I just spent way more time then needed to go report a user for selling stolen adopts.

As soon as someone was onto them, they had disabled access to their page, thus making it rather tedious to go report them for what they had done.

I couldn't shout on their page to warn people.. or show the original artist the user's page..

You have to "make up" the URL for their gallery (furaffinity.net/gallery/username" and try to report something. Worst of all, you cant see if the account was suspended so that you're not making a redundant TT.

I honestly wish there was a user specific TT so that all TT's made for that user are answered instead of just the first one. I've had TT's answered days later, when the account was already suspended or the user already removed the spam/stolen artwork.


----------



## Teal (Apr 3, 2013)

I agree.
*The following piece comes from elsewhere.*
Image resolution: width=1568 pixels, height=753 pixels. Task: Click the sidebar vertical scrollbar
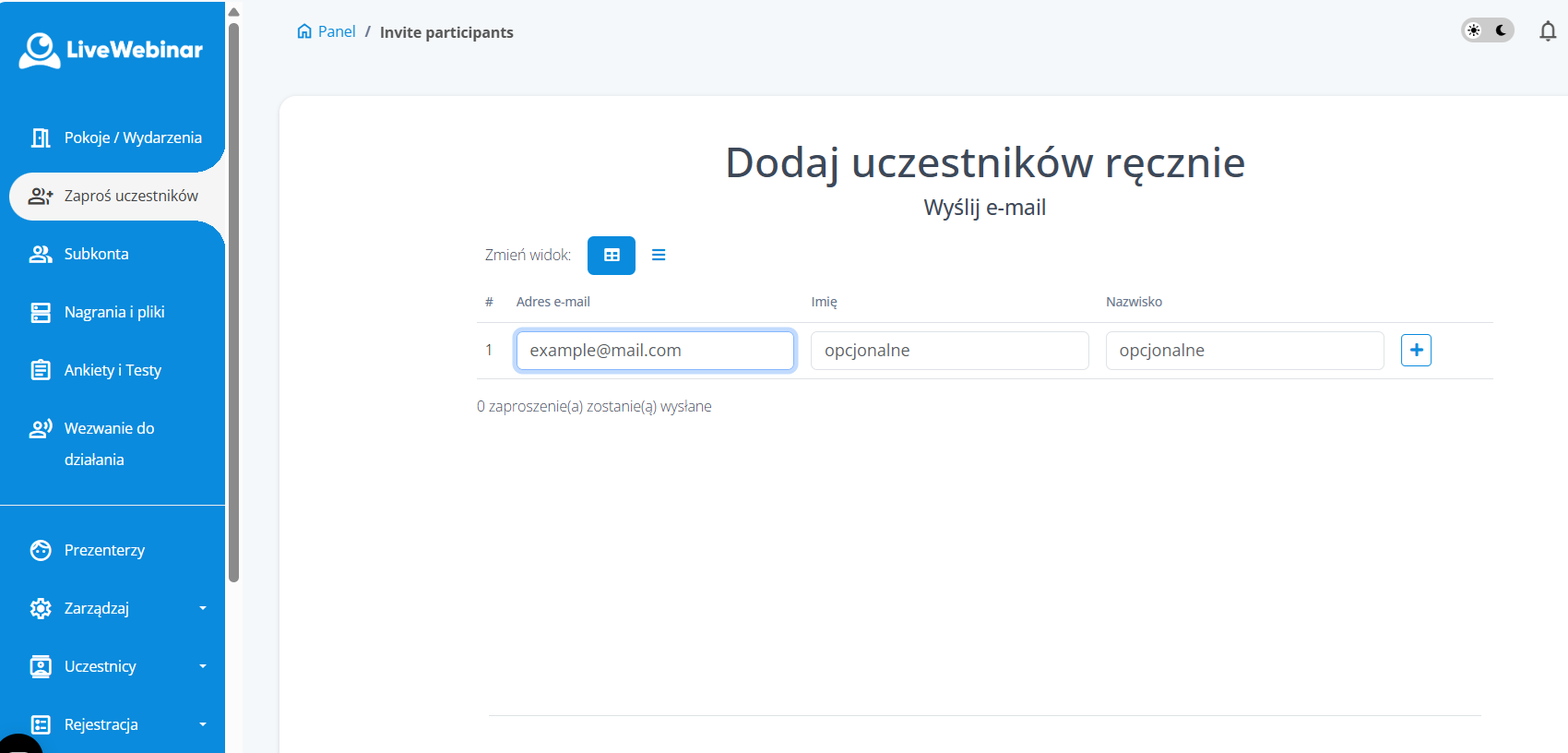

Them scammers get caught and just hide their page.

A friend had their art stolen, someone alerted them but before they could even ask the person to take it down it was already hidden.


----------



## Stratelier (Apr 3, 2013)

..._Totally_ could not see this one coming... 

So what was the point of even adding such an option in the first place?


----------



## RTDragon (Apr 3, 2013)

I was wondering what that feature was for, and why was it added in the first place.


----------



## Verin Asper (Apr 3, 2013)

huh...whats with FA adding things and not telling folks about it?
but it does states FA admins can view the page so it those scammers cant really hide from them in the end.


----------



## Tigercougar (Apr 3, 2013)

Verin Asper said:


> huh...whats with FA adding things and not telling folks about it?



Scared of recent competition.


----------



## Erethzium (Apr 3, 2013)

Stratadrake said:


> ..._Totally_ could not see this one coming...
> 
> So what was the point of even adding such an option in the first place?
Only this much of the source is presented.